A LLM that is to bioengineering as Karpathy is to CS or Three Blue One Brown is to Math makes explanations. Students everywhere praise it. In a few years there's a huge crop of startups populated by people who used it. But one person uses it's stuff to help him make a weapon, though, and manages to kill some people. Laws like 1047 have been passed, though, so the maker turns out to be liable for this.
This still requires that an ordinary person wouldn't have been able to access the relevant information without the covered model (including with the help of non-covered models, which are accessible to ordinary people).
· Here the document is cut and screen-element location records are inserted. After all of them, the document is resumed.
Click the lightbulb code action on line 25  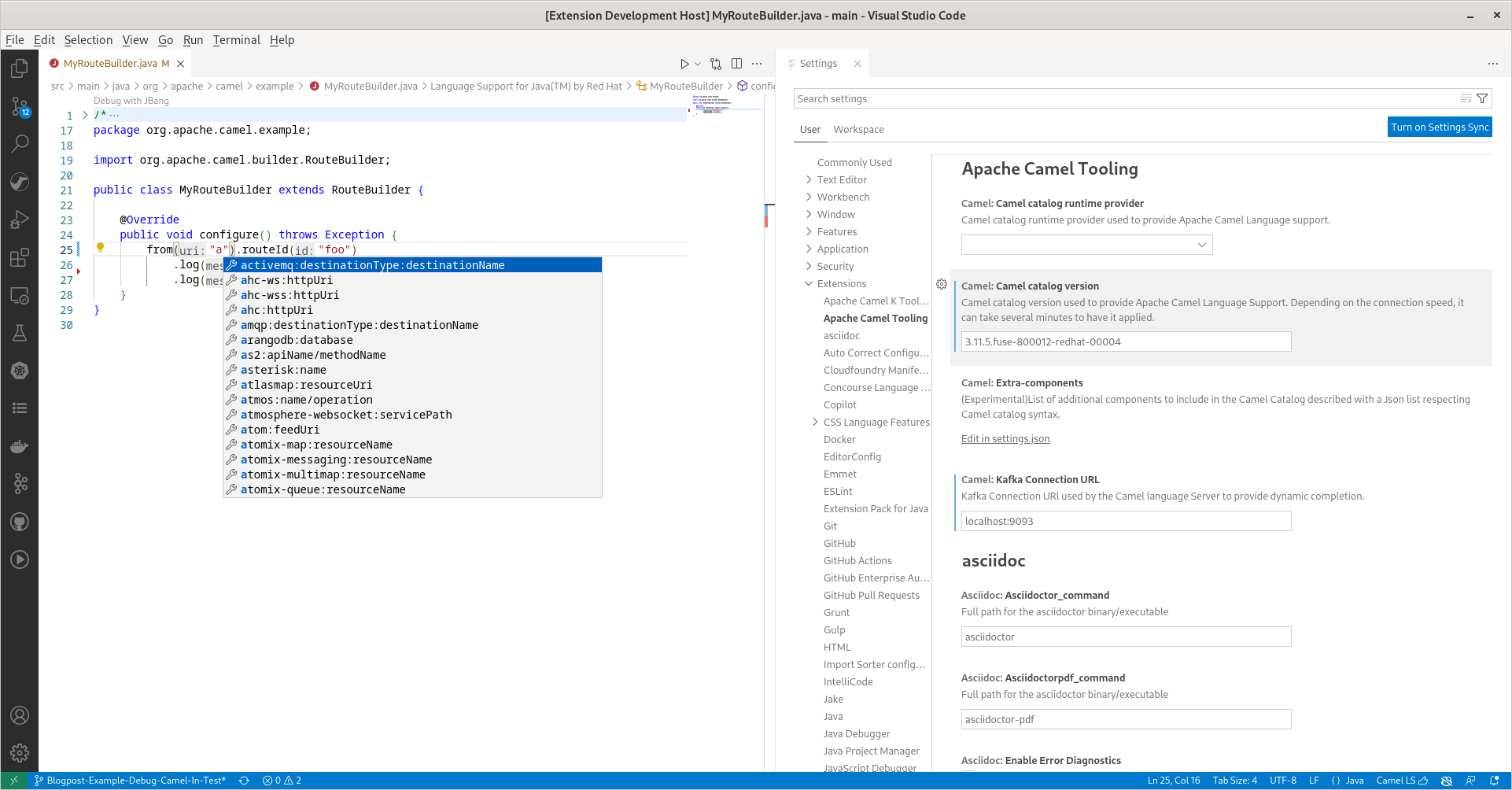click(100, 248)
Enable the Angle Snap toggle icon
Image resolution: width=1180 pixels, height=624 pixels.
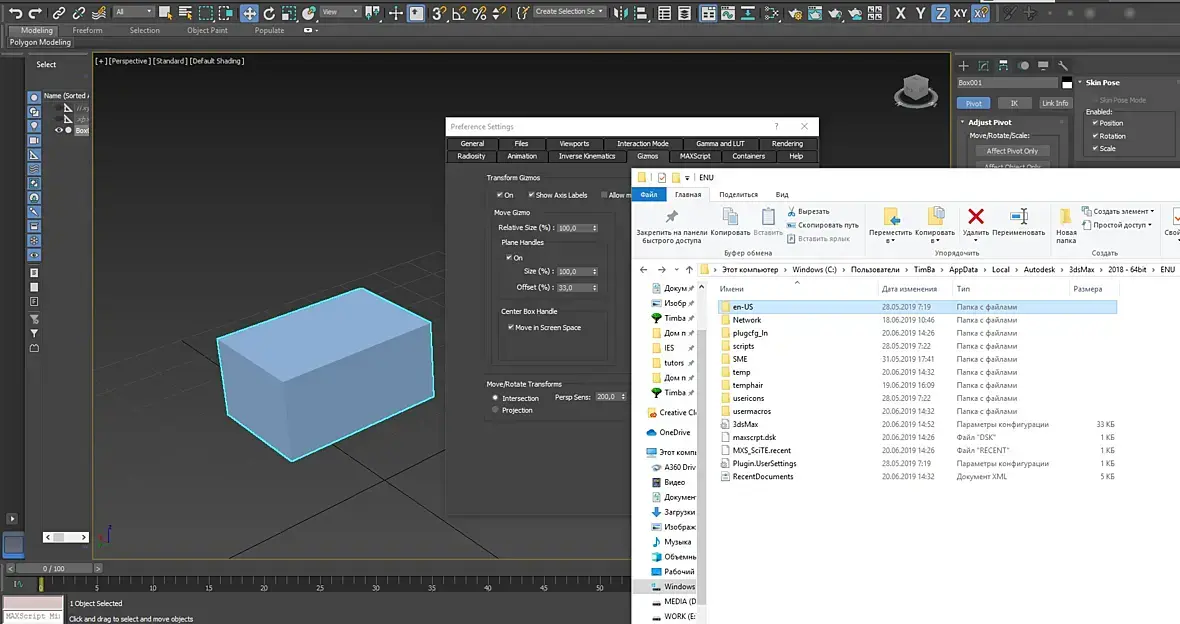(x=458, y=13)
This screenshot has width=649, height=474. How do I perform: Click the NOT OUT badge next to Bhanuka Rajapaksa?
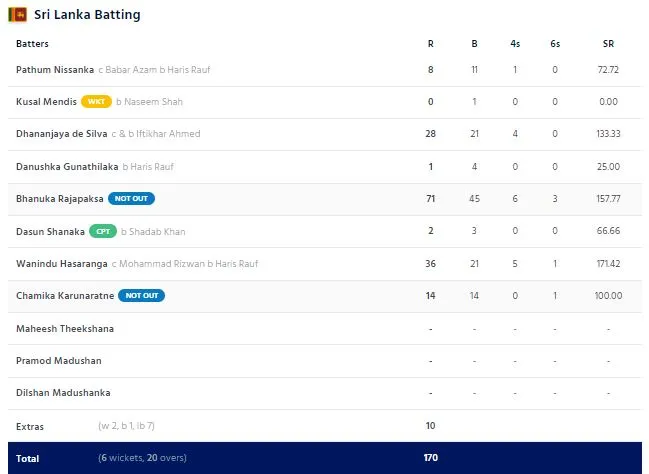pyautogui.click(x=138, y=199)
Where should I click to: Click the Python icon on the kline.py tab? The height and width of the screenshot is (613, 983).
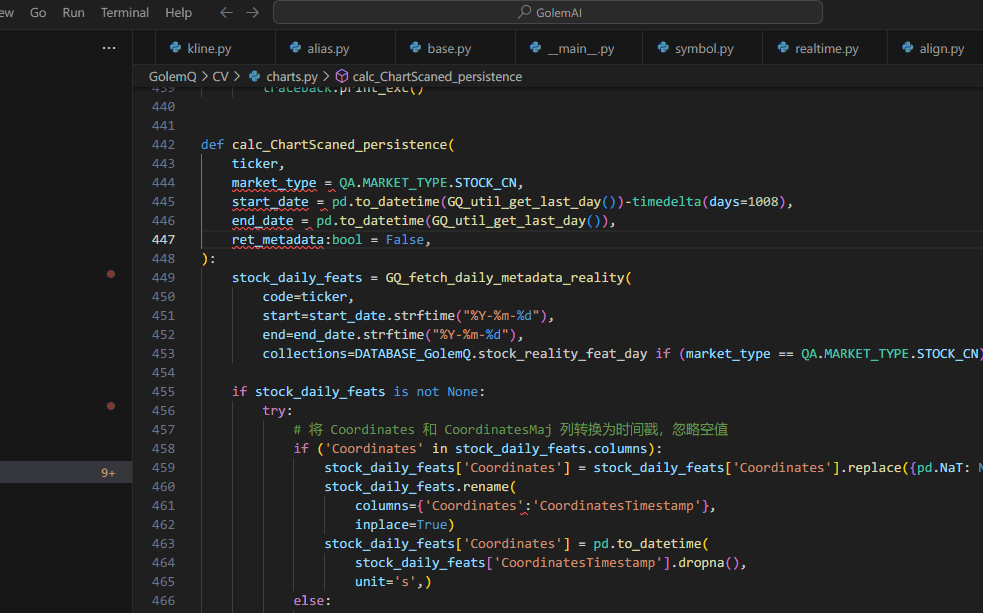coord(175,48)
In other words, I think this is wrong:
So, you can be held liable for critical harms even when you supply information that was publicly accessible, if it wasn't information an "ordinary person" wouldn't know.
The bill's text does not constrain the exclusion to information not "known" by an ordinary person, but to information not "publicly accessible" to an ordinary person. That's a much higher bar given the existence of already quite powerful[1] non-covered models, which make nearly all the information that's out there available to ordinary people. It looks almost as if it requires the covered model to be doing novel intellectual labor, which is load-bearing for the harm that was caused.
You analogy fails for another reason: an LLM is not a youtuber. If that youtuber was doing personalized 1:1 instruction with many people, one of whom went on to make a novel bioweapon that caused hudreds of millions of dollars of damage, it would be reasonable to check that the youtuber was not actually a co-conspirator, or even using some random schmuck as a patsy. Maybe it turns out the random schmuck was in fact the driving force behind everything, but we find chat logs like this:
- Schmuck: "Hey, youtuber, help me design [extremely dangerous bioweapon]!"
- Youtuber: "Haha, sure thing! Here are step-by-step instructions."
- Schmuck: "Great! Now help me design a release plan."
- Youtuber: "Of course! Here's what you need to do for maximum coverage."
We would correctly throw the book at the youtuber. (Heck, we'd probably do that for providing critical assistance with either step, nevermind both.) What does throwing the book at an LLM look like?
Also, I observe that we do not live in a world where random laypeople frequently watch youtube videos (or consume other static content) and then go on to commit large-scale CBRN attacks. In fact, I'm not sure there's ever been a case of a layperson carrying out such an attack without the active assistance of domain experts for the "hard parts". This might have been less true of cyber attacks a few decades ago; some early computer viruses were probably written by relative amateurs and caused a lot of damage. Software security just really sucked. I would pretty surprised if it were still possible for a layperson to do something similar today, without doing enough upskilling that they no longer meaningfully counted as a layperson by the time they're done.
And so if a few years from now a layperson does a lot of damage by one of these mechanisms, that will be a departure from the current status quo, where the laypeople who are at all motivated to cause that kind of damage are empirically unable to do so without professional assistance. Maybe the departure will turn out to be a dramatic increase in the number of laypeople so motivated, or maybe it turns out we live in the unhappy world where it's very easy to cause that kind of damage (and we've just been unreasonably lucky so far). But I'd bet against those.
ETA: I agree there's a fundamental asymmetry between "costs" and "benefits" here, but this is in fact analogous to how we treat human actions. We do not generally let people cause mass casualty events because their other work has benefits, even if those benefits are arguably "larger" than the harms.
- ^
In terms of summarizing, distilling, and explaining humanity's existing knowledge.
Oh, that's true, I sort of lost track of the broader context of the thread. Though then the company needs to very clearly define who's responsible for doing the risk evals, and making go/no-go/etc calls based on their results... and how much input do they accept from other employees?